[Opening TASK INPUTS section]

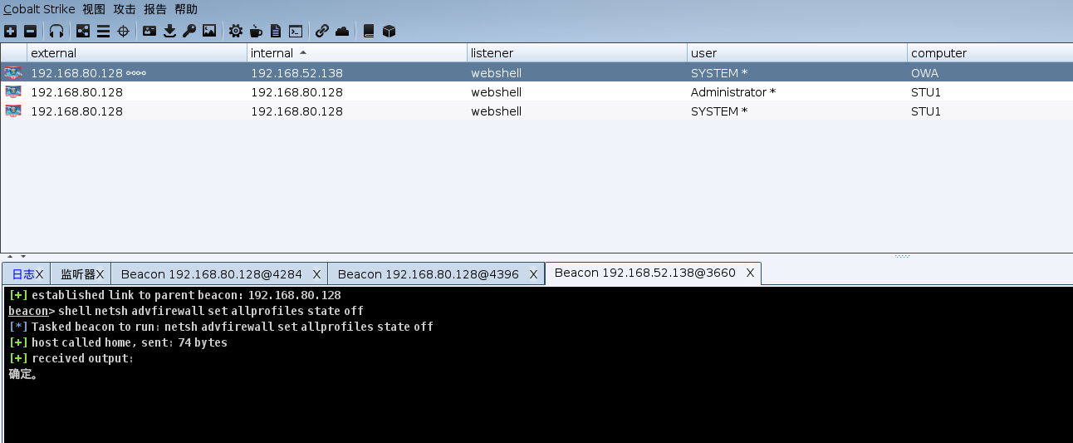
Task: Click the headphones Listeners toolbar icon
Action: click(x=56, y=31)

[Closing TASK INPUTS section]
[Opening TASK INPUTS section]

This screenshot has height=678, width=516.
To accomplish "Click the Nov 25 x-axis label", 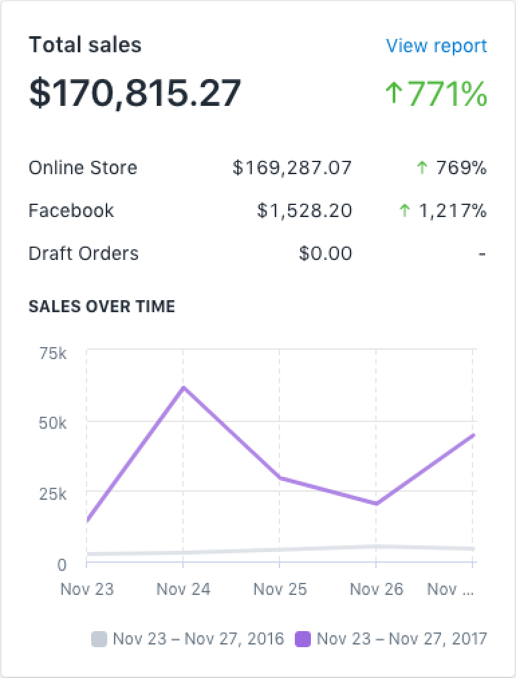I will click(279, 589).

[Closing TASK INPUTS section]
[Opening TASK INPUTS section]

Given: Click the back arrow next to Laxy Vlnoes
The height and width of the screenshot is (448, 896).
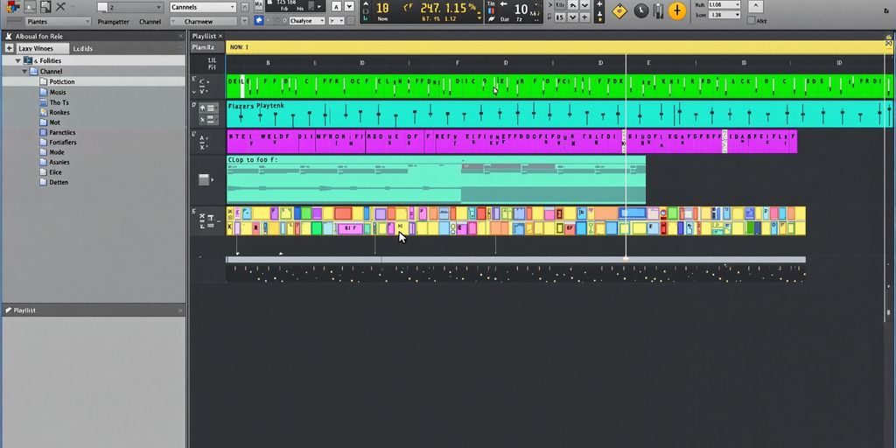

[Closing TASK INPUTS section]

Work out how many lines in the records hold the word "screenshot", and answer with that number alone.

2